The chapter will now analyse the relevance of the rational, classical approach to strategy (McMillan 2008) within the modern, digital ICT sector. This can be approached from two perspectives. First, there is the rational ‘process approach’ and the extent to which strategy is formulated, evaluated and implemented in a sequential manner (Andrews 1971) and the appropriateness of Johnson and Scholes’ ‘analysis, choice and implementation’ model (Johnson and Scholes 1988). Second, there is the ‘strategy as content’ approach and the relevance of the strategic positioning paradigm and other strategic management tools. This includes Porter’s Five Forces framework (1980) and Porter’s Generic Strategy model (1985). The relevance of other strategy content (i.e. tools and techniques illustrated in Table 1.1) are also important including Porter’s Value Chain (1985), portfolio models such as Ansoffs Product/Market Matrix (1965) and the Boston Consulting Group (BCG) Matrix (Grant 2013) plus Porter’s Diamond (1990) and theories of comparative advantage. This chapter will focus on the first perspective, the ‘rational process approach’, before analysing the ‘strategy as content’ approach in Chapter 2.

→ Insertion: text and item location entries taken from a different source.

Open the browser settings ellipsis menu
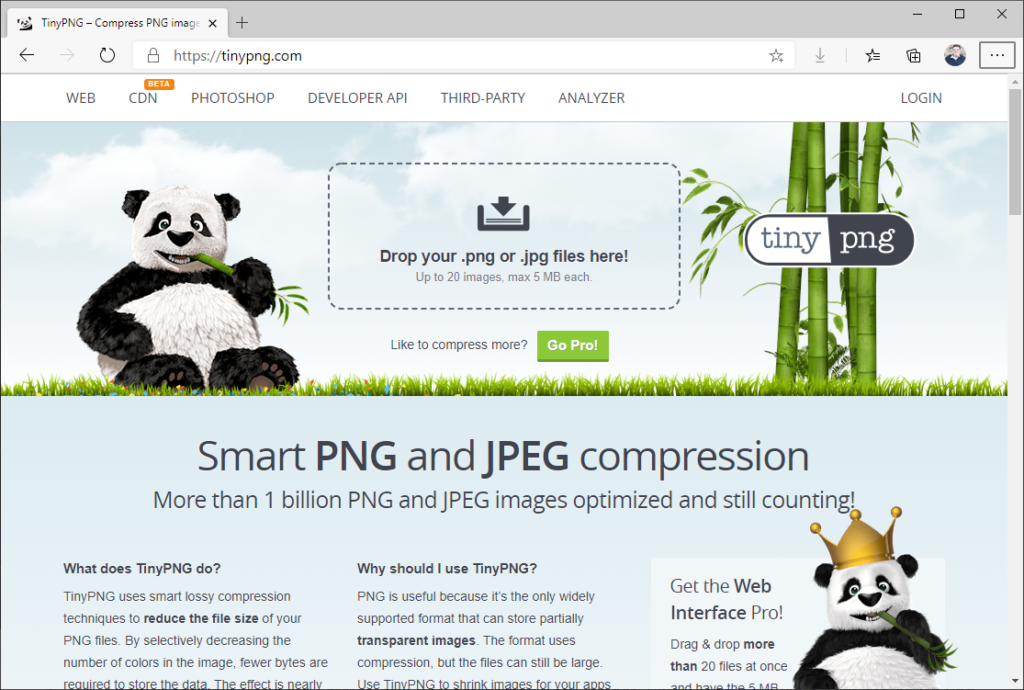pos(997,55)
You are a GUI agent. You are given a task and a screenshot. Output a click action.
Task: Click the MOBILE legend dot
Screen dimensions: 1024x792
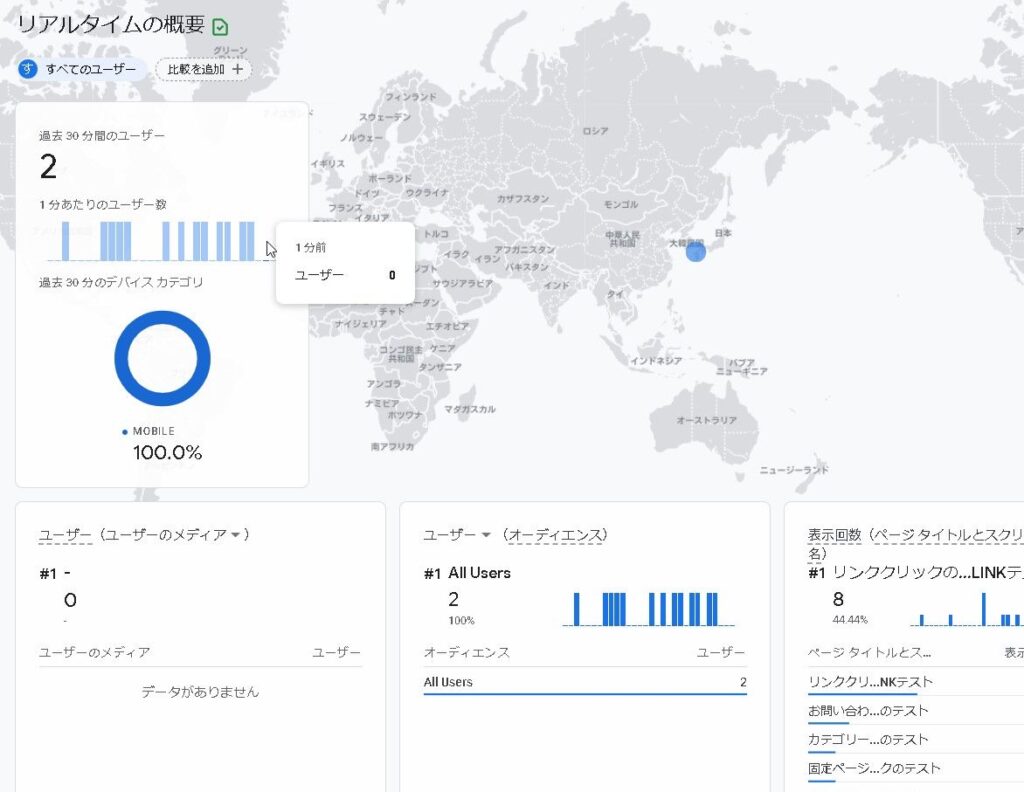click(x=125, y=432)
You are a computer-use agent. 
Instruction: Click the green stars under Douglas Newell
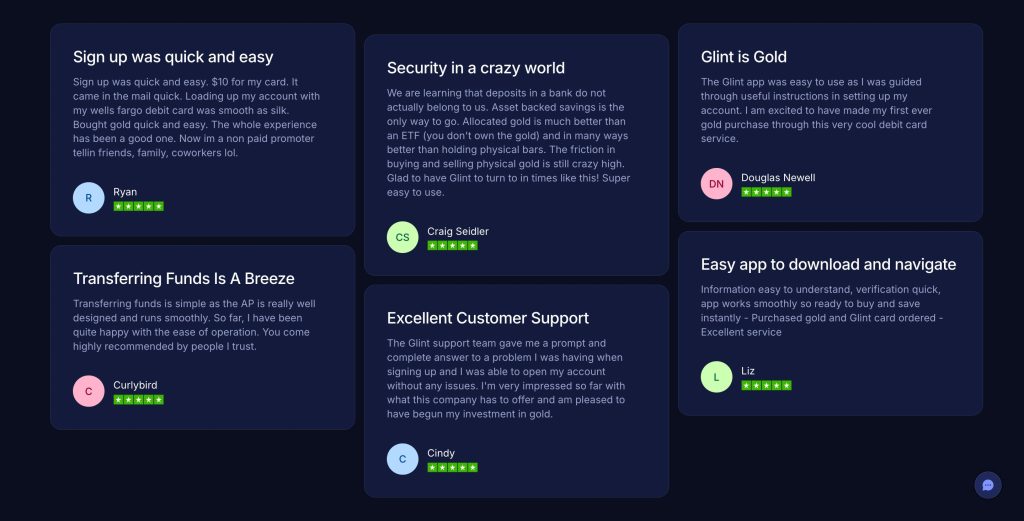click(x=766, y=192)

The analysis will start by identifying who the constituents of the modern digital ICT sector are and the types of organisation that comprise the actual sector. Due to digitisation, the rapid diffusion of the Internet and the convergence of technologies (Hitt et al. 2003) the range and type of firms that can now be classed as belonging to the ICT sector has become quite large. The firms that now compete within this space belong to a range of categories including telecoms operators, telecoms equipment manufacturers, cable and satellite companies, Internet firms, software and silicon chip companies, hardware manufacturers (devices), cloud computing firms, and media companies providing content. There is also a new form of app-based aggregator company that operates as an intermediary between the buyer and the seller using a multi-sided market model such as Uber and Airbnb (Eisenmann et al. 2006).